Degenkolb wohl mit Glück im Unglück
Valencia (dpa) - Die geliebten Frühjahrsklassiker droht er zu verpassen, und doch hat John Degenkolb bei seinem schweren Trainingsunfall in Spanien offensichtlich Glück im Unglück gehabt.
Ein Verlust seines linken Zeigefingers sei „aktuell kein Thema“, wie Teamchef Iwan Spekenbrink vom Radrennstall Giant-Alpecin der Deutschen Presse-Agentur sagte.
Degenkolb und fünf weitere Fahrer waren am Samstag frontal von einem auf der falschen Seite fahrenden Auto erfasst worden. „Das war ein Riesenschock für uns alle. Es wird uns einige Monate zurückwerfen, aber wichtig ist jetzt nur, dass die Fahrer gut betreut werden“, betonte Spekenbrink.
Degenkolb hatte sich bei dem Unfall den Zeigefinger fast abgerissen, außerdem erlitt er einen Unterarmbruch und mehrere Schnittwunden. Nachdem er in Spanien operiert worden ist, wartet der 27-Jährige nun auf die Rückfluggenehmigung nach Deutschland. Dort soll er wahrscheinlich in einem Krankenhaus in Hamburg weiterbehandelt werden.
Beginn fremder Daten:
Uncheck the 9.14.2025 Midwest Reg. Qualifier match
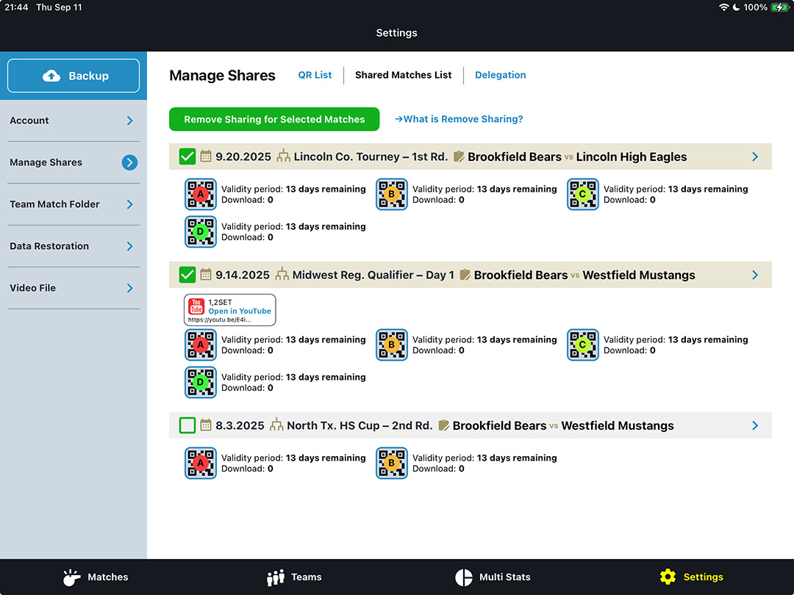The width and height of the screenshot is (794, 595). (x=187, y=275)
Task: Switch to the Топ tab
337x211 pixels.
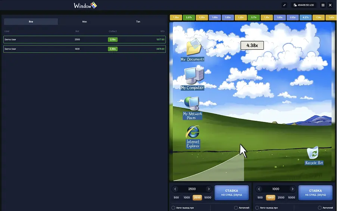Action: coord(138,22)
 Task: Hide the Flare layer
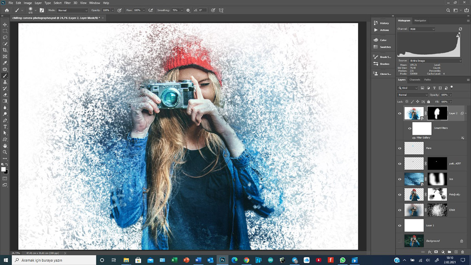click(x=400, y=148)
Ob Degenkolb am 19. März seinen Sieg beim Frühjahrsklassiker Mailand-Sanremo verteidigen kann, ist äußerst ungewiss. „Es ist zu früh, um zu spekulieren. Wir müssen aber auch mit dem Szenario rechnen, dass es nicht klappt“, sagte Spekenbrink. Im vergangenen Jahr hatte Degenkolb neben Mailand-Sanremo auch den in diesem Jahr am 10. April stattfindenden Frühjahrsklassiker Paris-Roubaix gewonnen.
Neben Degenkolb befindet sich auch der Amerikaner Chad Haga in Spanien im Krankenhaus, wo er wegen einer Augenhöhlenfraktur noch operiert werden soll. Max Walscheid aus Neuwied (Schienbein- und Daumenbruch), der Franzose Warren Barguil (Kahnbeinbruch), der Schwede Fredrik Ludvigsson (Prellungen am ganzen Körper) und der Niederländer Ramon Sinkeldam (Schnitt- und Schürfwunden) haben bereits die Heimreise angetreten.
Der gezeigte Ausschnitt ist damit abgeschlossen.